------ DATA PROVIDED ------
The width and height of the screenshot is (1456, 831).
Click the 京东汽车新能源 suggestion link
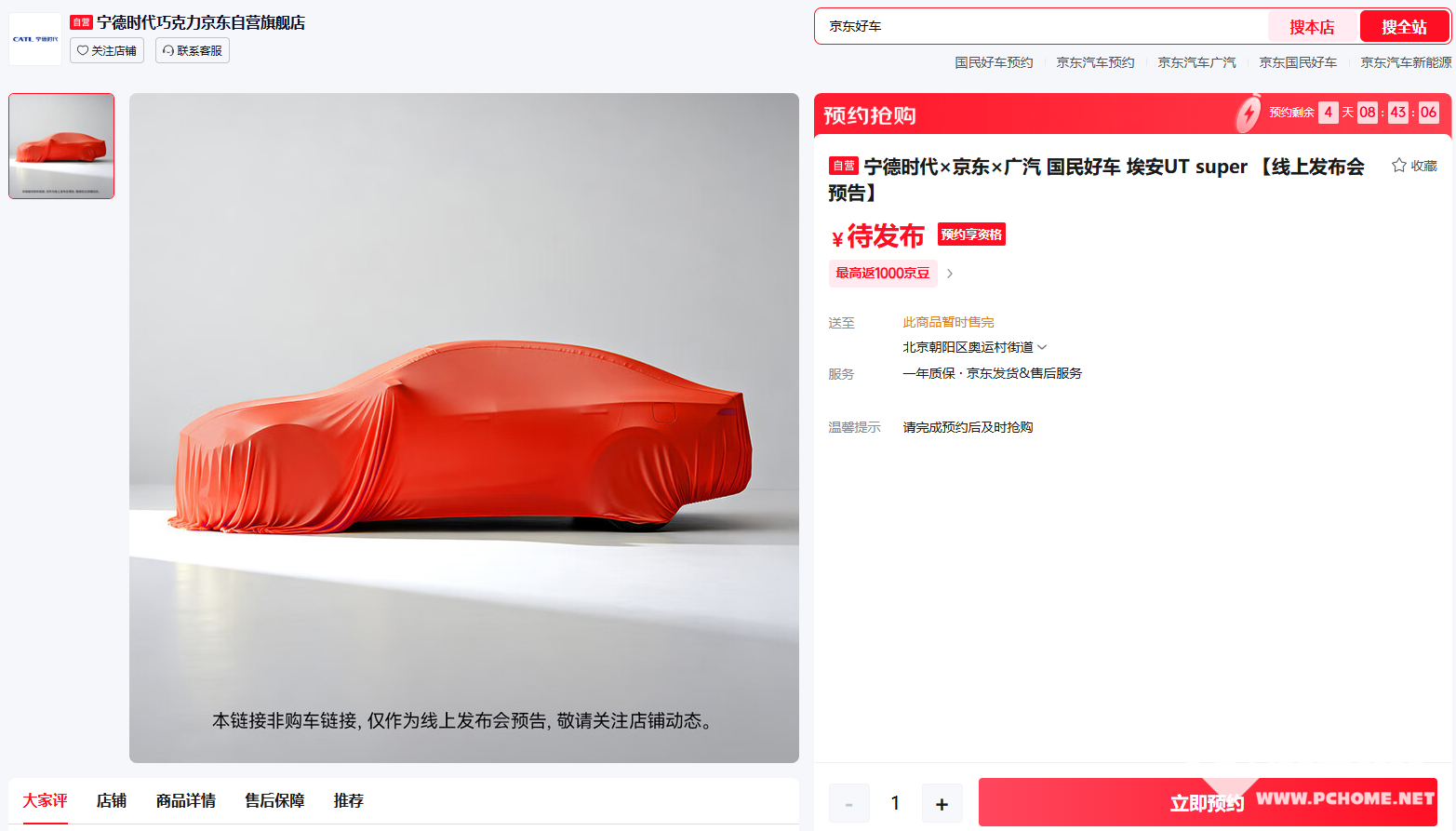(x=1406, y=62)
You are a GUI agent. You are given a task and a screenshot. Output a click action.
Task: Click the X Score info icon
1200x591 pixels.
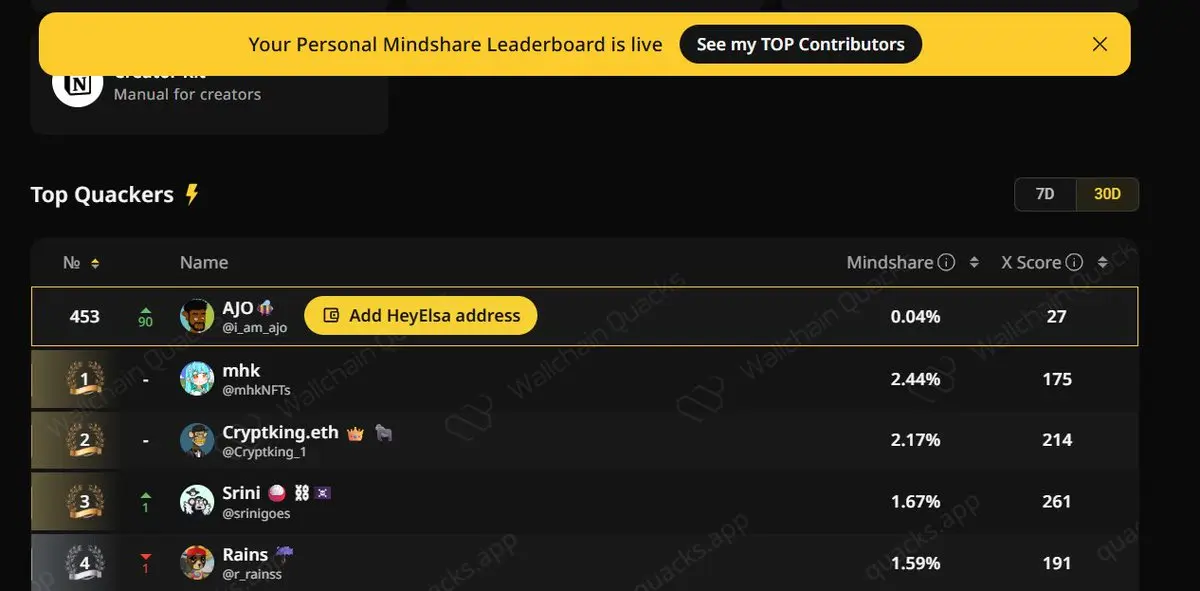pos(1075,263)
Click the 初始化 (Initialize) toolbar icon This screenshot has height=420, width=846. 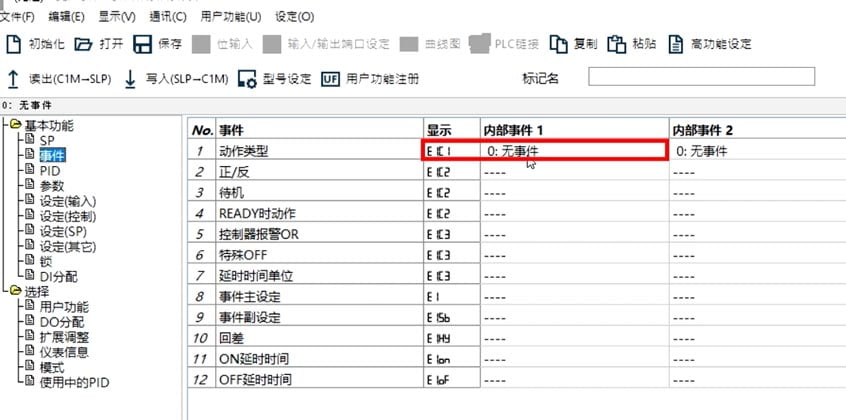pos(14,44)
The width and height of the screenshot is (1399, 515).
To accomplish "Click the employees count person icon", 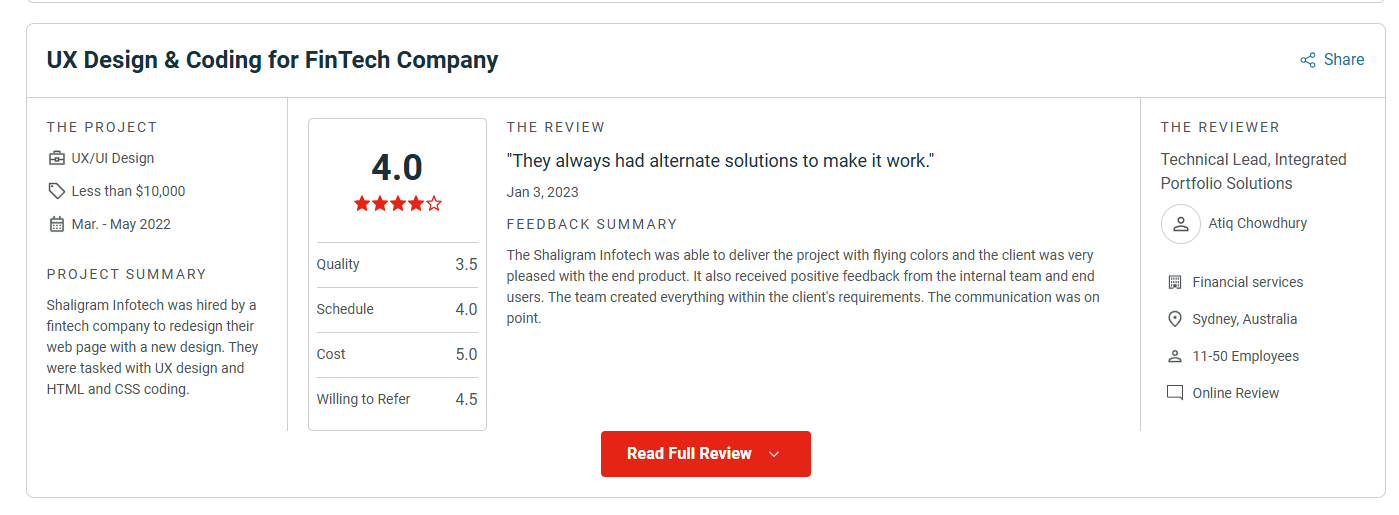I will [1175, 356].
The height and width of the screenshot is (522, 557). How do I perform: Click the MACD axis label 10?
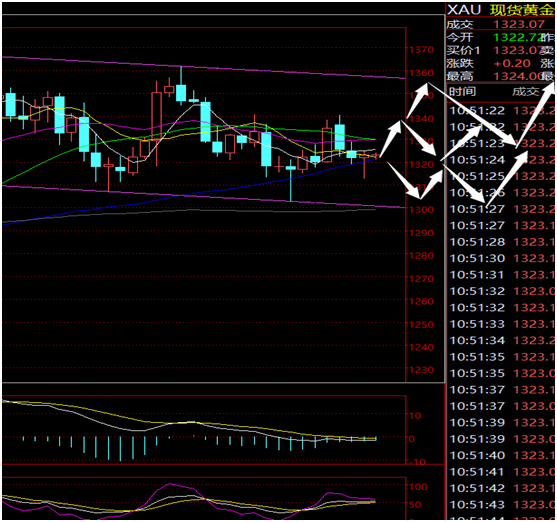[x=415, y=416]
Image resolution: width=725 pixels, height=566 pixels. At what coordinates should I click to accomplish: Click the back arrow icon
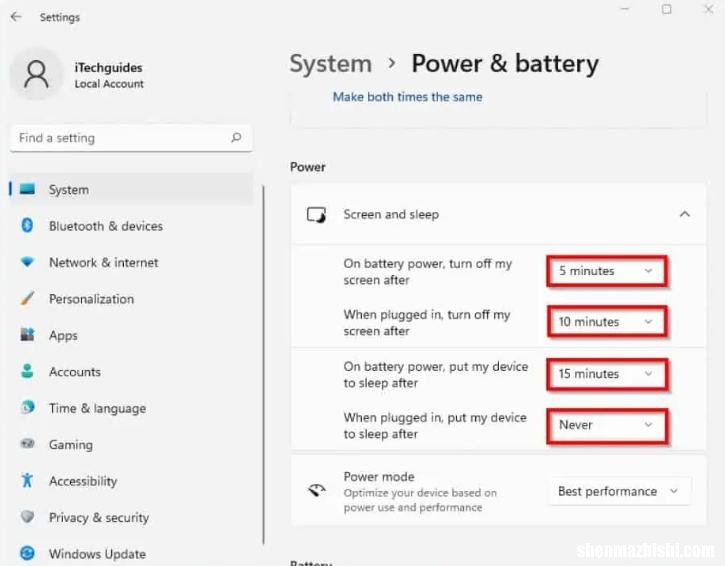[16, 17]
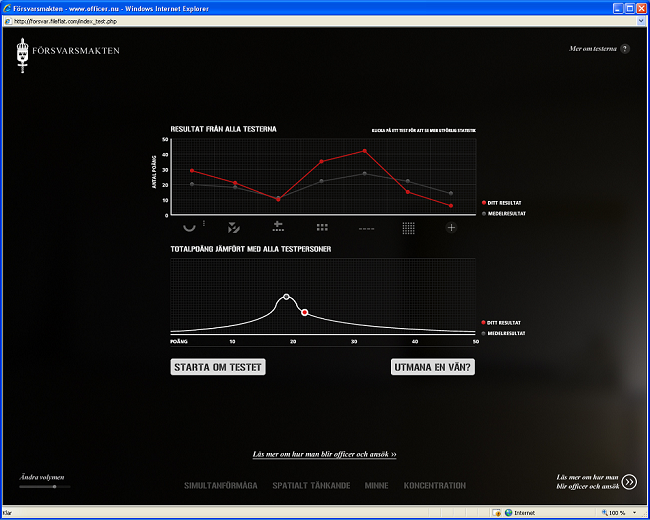Click the Försvarsmakten crest logo

[x=24, y=55]
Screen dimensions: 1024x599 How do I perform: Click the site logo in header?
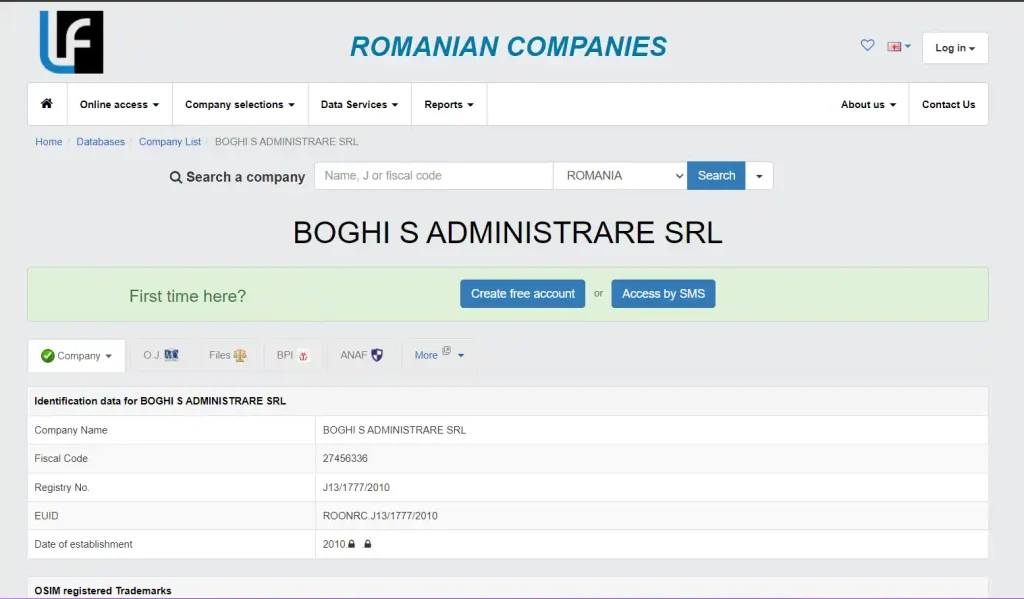[71, 42]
------
## ASSIGNMENT
Locate the line containing "The height and" in the records above, then output it and every line after it through the last, excluding pictures.

## YOUR SOLUTION
The height and width of the screenshot is (522, 557). How do I perform: Click the MACD axis label 10?
[x=415, y=416]
Image resolution: width=725 pixels, height=566 pixels. At what coordinates should I click to accomplish: Click the back arrow icon
[16, 17]
Click the Försvarsmakten crest logo

[x=24, y=55]
Screen dimensions: 1024x599 How do I perform: Click the site logo in header?
[71, 42]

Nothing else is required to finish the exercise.